Писать об отце, основываясь только на нашей детской памяти нельзя. Это было бы необъективно и ничтожно мало.
Но росли и жили мы среди тех людей, которые знали нашу семью. Нередко были и такие случаи: мы выросли, стали неузнаваемы, но назовешь фамилию и видишь, как засияли глаза собеседника, добром вспоминающего наших родителей.
После таких встреч возрастает чувство глубокого уважения к отцу и матери, невольно возникают вопросы и к самому себе: а жизнь и дела твои достойны ли этой светлой памяти? Мысленно прокручиваются кадры жизни, и за какие-то из них получаешь безжалостные упреки собственной совести.
Невыносимо трудна доля осужденного безвинно отца, но намного ли легче она оказалась для матери, которой пришлось тянуть семейный воз за двоих. Поэтому мы пишем об отце и матери. Иначе нельзя.

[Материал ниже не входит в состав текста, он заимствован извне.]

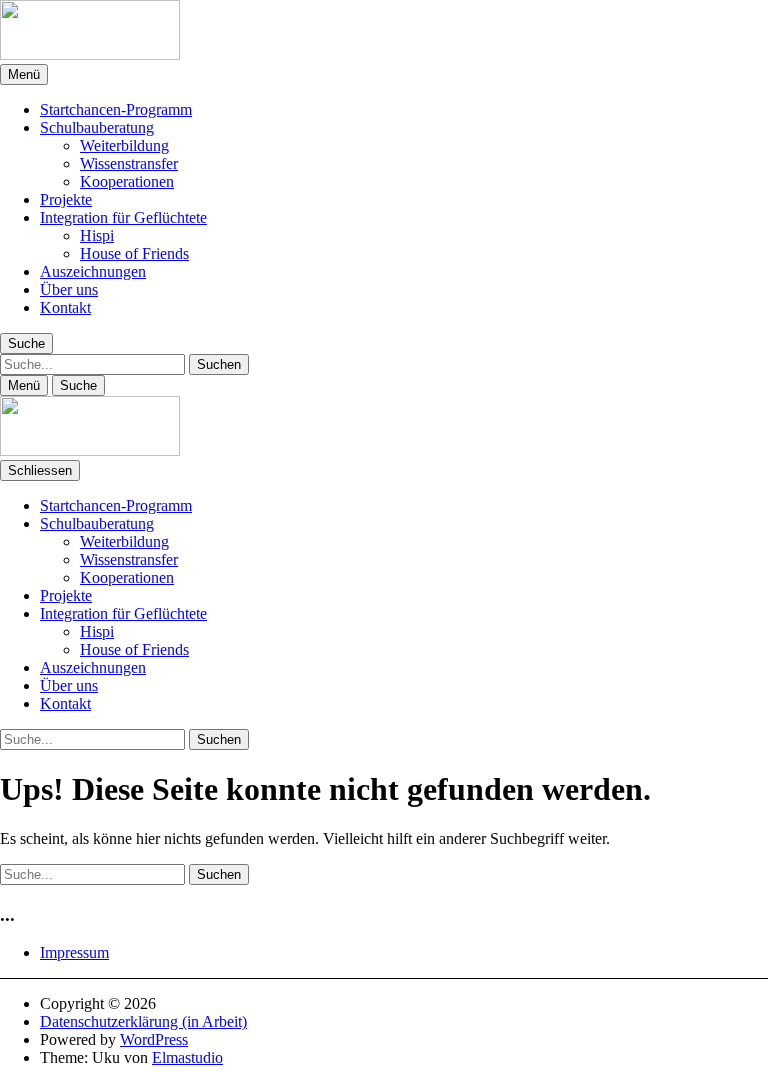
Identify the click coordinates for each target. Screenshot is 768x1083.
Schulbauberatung (97, 127)
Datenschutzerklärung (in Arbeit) (143, 1021)
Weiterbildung (124, 145)
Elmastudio (187, 1057)
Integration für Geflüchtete (123, 217)
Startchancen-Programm (116, 109)
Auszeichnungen (93, 271)
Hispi (97, 235)
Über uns (69, 289)
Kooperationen (127, 181)
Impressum (74, 952)
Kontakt (65, 307)
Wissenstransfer (129, 163)
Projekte (66, 199)
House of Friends (134, 253)
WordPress (154, 1039)
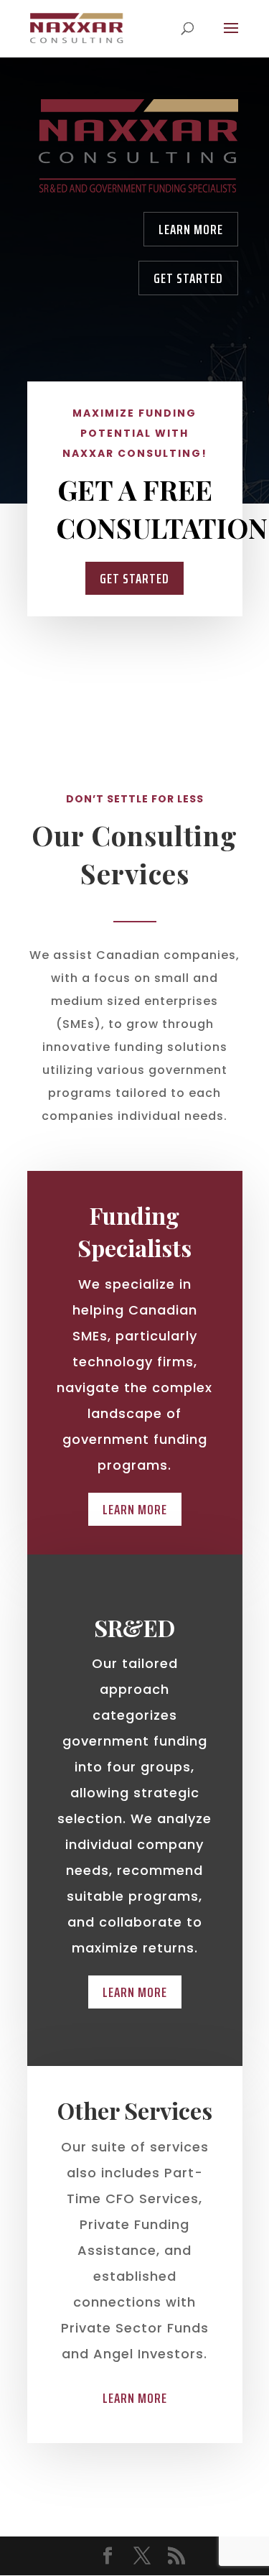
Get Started (188, 278)
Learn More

Уважаемые потомки! Родители наши — простые советские люди, сельские труженики, каких миллионы. Но именно от таких людей, от их честности, порядочности, трудолюбия, социальной активности, патриотизма, во многом зависело положение в стране на стыке XIX и XX веков, колоссальный рывок СССР во всех сферах деятельности. И мы, дети своих родителей, считаем, что, несмотря на драматическое положение нашей семьи, отец и мать могли бы гордиться причастностью к тем великим свершениям.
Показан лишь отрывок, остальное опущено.